6. La vraie connaissance de Dieu avec la crainte de Dieu donne naissance à un moral humble, et l'humilité donne naissance à un moral doux ; et la douceur et l'humilité, devenues humeur, rapprochent de Dieu. Ces deux vertus se confondent et indiquent une personne qui craint Dieu ; la mesure de l'humilité et de la douceur chez la personne qui craint Dieu montre clairement à quel point elle est proche de Dieu, et inversement, la fierté et l'irritabilité montrent comme une personne est éloignée de Dieu. Par conséquent, notre Seigneur Jésus-Christ, le Dieu Très-Haut, S'est humilié jusqu'à la mort de croix pour donner l'humilité à tous ceux qui croient en Lui, qui reçoivent le baptême et goûtent à Son Corps et Son Sang, ce qui leur donne l'immortalité et la vie éternelle. Car la mystérieuse communion avec notre Seigneur Jésus-Christ, Dieu le Très-Haut, porte trois fruits efficaces : la vie, l'immortalité et la sagesse humble. La vie et l'immortalité s’effectuent à travers l'humilité, mais aussi l'humilité s’effectue à cause de la vie et de l'immortalité. L'humilité est requise avant et après la vie et l'immortalité : elle est une raison des deux autres, et elle les embrassent et retient. Ainsi, quiconque n'a pas acquis l'humilité du Christ, pour qu'elle constitue comme sa propriété naturelle, ne bénéficie d’aucune assistance du Christ.

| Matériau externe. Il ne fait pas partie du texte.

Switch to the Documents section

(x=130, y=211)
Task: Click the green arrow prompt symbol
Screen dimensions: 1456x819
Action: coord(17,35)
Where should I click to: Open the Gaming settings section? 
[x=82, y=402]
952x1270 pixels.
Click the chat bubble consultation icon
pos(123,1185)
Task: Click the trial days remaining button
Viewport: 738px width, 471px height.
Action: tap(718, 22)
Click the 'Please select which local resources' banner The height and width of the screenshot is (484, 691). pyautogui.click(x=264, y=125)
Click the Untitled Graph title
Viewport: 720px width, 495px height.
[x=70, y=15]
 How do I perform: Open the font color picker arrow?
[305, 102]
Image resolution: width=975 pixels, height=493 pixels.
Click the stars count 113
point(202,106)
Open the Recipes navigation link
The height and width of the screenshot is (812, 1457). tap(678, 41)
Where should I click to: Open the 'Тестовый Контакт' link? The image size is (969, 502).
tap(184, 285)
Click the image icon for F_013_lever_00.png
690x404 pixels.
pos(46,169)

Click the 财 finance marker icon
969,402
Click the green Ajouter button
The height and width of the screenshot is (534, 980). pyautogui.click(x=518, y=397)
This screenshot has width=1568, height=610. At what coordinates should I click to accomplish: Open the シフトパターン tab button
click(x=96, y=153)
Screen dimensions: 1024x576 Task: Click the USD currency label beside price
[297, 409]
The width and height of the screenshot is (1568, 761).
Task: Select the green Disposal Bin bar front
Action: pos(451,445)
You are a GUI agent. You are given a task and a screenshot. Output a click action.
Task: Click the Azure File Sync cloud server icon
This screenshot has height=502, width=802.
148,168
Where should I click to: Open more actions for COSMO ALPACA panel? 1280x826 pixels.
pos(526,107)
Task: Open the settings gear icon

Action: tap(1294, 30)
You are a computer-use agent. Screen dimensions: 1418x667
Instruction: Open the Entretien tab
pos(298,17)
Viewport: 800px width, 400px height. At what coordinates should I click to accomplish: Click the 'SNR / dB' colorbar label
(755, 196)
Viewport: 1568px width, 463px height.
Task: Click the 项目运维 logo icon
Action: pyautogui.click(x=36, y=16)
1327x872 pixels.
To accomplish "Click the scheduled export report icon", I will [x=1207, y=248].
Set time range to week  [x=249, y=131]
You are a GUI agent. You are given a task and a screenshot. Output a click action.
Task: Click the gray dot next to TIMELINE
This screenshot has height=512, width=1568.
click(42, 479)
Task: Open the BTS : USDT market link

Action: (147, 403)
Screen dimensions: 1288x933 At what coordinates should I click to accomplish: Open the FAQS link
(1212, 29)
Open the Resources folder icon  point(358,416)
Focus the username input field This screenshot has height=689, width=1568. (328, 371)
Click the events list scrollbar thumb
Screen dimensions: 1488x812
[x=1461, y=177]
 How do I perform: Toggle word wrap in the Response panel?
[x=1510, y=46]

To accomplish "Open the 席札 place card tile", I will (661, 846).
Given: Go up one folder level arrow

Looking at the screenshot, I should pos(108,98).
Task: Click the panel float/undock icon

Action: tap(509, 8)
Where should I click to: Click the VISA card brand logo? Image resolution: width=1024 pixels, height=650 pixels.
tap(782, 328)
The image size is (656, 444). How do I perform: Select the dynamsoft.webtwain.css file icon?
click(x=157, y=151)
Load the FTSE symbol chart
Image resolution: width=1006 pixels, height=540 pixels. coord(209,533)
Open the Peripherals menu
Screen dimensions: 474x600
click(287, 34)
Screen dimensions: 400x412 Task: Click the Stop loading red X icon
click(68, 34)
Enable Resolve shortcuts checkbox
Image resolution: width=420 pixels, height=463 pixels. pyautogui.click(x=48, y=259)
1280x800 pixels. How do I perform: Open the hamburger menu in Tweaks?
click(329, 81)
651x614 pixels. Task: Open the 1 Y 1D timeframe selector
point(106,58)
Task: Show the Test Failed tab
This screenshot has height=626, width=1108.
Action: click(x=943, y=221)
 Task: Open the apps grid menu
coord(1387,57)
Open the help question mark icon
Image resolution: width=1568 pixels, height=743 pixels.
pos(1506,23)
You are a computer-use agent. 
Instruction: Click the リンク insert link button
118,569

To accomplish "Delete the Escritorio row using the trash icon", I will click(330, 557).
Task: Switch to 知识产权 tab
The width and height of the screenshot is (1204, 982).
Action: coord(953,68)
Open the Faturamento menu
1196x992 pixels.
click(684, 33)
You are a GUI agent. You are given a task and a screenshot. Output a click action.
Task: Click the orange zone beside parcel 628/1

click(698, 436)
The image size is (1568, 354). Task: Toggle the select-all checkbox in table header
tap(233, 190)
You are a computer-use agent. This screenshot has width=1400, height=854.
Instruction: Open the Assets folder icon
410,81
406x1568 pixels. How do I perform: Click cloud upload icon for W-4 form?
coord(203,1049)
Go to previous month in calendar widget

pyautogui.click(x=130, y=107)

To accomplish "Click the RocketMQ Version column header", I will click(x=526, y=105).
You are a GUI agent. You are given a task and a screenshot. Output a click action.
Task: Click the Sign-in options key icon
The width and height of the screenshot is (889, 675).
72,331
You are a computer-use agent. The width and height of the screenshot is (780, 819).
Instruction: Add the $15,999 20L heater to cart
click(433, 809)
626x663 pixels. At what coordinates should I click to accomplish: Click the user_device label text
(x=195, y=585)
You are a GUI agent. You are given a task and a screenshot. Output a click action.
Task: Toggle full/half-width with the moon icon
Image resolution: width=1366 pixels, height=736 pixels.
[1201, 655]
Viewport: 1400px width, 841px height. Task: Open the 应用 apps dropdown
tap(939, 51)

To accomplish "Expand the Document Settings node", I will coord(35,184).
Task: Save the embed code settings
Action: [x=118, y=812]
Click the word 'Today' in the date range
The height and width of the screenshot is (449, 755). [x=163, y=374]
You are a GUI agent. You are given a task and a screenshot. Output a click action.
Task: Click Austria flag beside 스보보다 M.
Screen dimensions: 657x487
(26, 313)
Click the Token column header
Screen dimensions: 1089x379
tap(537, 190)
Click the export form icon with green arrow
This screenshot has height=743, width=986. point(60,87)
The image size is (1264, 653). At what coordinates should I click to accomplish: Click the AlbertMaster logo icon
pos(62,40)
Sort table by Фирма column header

Une telle personne ne connaît ni Dieu, ni lui-même, car si elle savait qu’il est impossible de faire quoi que ce soit de vraiment bon et salutaire sans le Christ, elle s'humilierait bien sûr, revêtirait l'humilité du Christ, comme un vêtement royal par lequel les chrétiens sont faits rois, règnent, et par Sa puissance, dominent les passions et les démons. La mesure de salut est conforme à l'humilité vraie et parfaite. L'esprit éclairé par la grâce du Christ et voyant clairement sa faiblesse à l'aide de cette lumière divine est le géniteur et le père de l'humilité ; et inversement, l'esprit couvert des ténèbres de l'ignorance est le père de l'arrogance et de l'orgueil, et puissions nous tous, éclairés avec la lumière divine, nous débarrasser de ces ténèbres et venir à l'humilité, par la grâce et l'amour d'hommes de notre Seigneur Jésus-Christ, à Qui gloire et puissance, avec Son Père éternel et l’Esprit vivifiant pour des siècles sans fin. Amen.